## [DOCUMENT PASSAGE]
☆ ☆ ☆ ☆

What is the state of the union when a madman can come within a whisker of assassinating a member of Congress? When his rantings and ravings and drug use don't stop him from getting a high-capacity magazine? When a sophomore in high school can show up to school with a gun in his backpack, and accidentally shoot two of his classmates?

I'm not sure, but I know I'd really like to hear President Obama address this during his SOTU address--without platitudes, but with an actual plan of action. One which might include demanding that the Senate confirm his nominee to run the ATF forthwith, fixing gaps in government databases of mental health and criminal records, requiring states to share data on those who have been deemed mentally unfit, questioning the intelligence of selling high-capacity magazines to just anyone, allowing concealed carry without a permit, as Arizona and two other states do, wondering whether those with firearms should just be able to meander up next to their member of Congress, and closing loopholes that allow the crazed and criminal to get guns at gun shows while firmly ensconced on terrorist watch lists.

Because anything less than this would tell me that he is to the right of such known Progressives as Dick Cheney, Sen. Tom Coburn, Sen. Dick Lugar and Rep. Peter King. Not to mention A-rated NRA supporter Harry Reid and former RNC Communications Director Cliff May.

☆ ☆ ☆ ☆

## [SOURCE INFORMATION]
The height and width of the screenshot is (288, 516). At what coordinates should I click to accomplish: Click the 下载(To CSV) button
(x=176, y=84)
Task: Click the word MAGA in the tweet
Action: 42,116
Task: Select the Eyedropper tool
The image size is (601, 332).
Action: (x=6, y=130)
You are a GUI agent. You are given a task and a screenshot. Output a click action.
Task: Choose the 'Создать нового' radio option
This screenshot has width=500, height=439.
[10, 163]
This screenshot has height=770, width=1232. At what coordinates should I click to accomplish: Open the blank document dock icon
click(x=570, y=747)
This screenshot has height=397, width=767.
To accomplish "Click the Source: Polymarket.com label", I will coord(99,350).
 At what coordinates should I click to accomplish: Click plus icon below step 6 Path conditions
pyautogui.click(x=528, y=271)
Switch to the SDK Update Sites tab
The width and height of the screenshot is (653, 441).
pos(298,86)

☆ ☆ ☆ ☆

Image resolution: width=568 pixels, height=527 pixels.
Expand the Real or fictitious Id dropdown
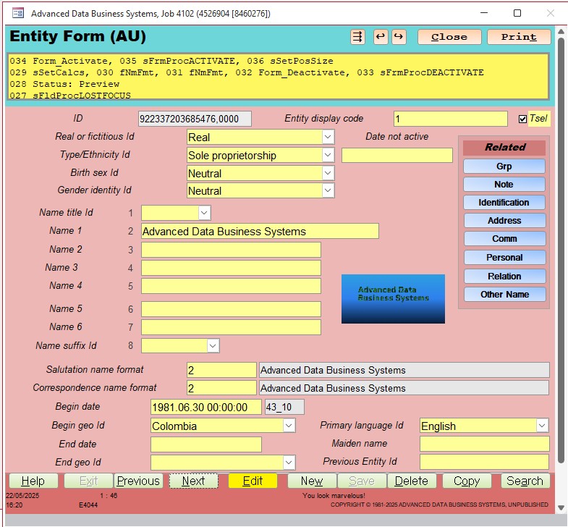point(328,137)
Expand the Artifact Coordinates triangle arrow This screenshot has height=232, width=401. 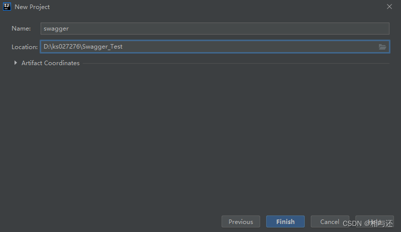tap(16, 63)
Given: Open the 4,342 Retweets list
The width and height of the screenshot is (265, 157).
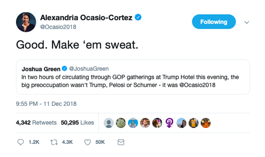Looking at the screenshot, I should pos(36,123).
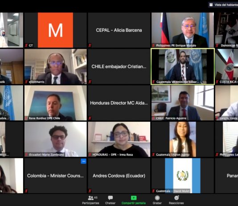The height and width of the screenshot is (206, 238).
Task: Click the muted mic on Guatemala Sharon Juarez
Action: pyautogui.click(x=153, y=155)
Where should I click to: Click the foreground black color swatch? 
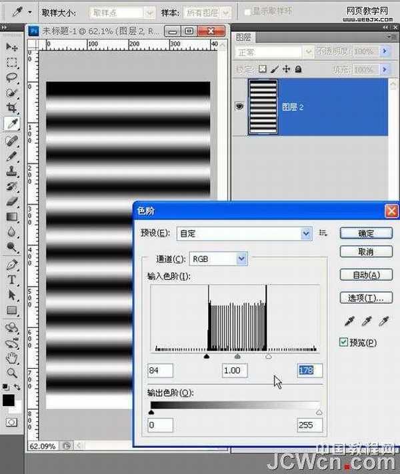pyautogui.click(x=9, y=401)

☆ ☆ ☆ ☆

## [TASKS TO CARRY OUT]
- A) Which two senators does the passage on gun policy name in its list of figures the President might otherwise stand to the right of?
- B) Quote the passage on gun policy word for word, starting at "I'm not sure, but" and ending at "terrorist watch lists.".

## [SOLVED TASKS]
- A) Sen. Tom Coburn and Sen. Dick Lugar.

- B)
I'm not sure, but I know I'd really like to hear President Obama address this during his SOTU address--without platitudes, but with an actual plan of action. One which might include demanding that the Senate confirm his nominee to run the ATF forthwith, fixing gaps in government databases of mental health and criminal records, requiring states to share data on those who have been deemed mentally unfit, questioning the intelligence of selling high-capacity magazines to just anyone, allowing concealed carry without a permit, as Arizona and two other states do, wondering whether those with firearms should just be able to meander up next to their member of Congress, and closing loopholes that allow the crazed and criminal to get guns at gun shows while firmly ensconced on terrorist watch lists.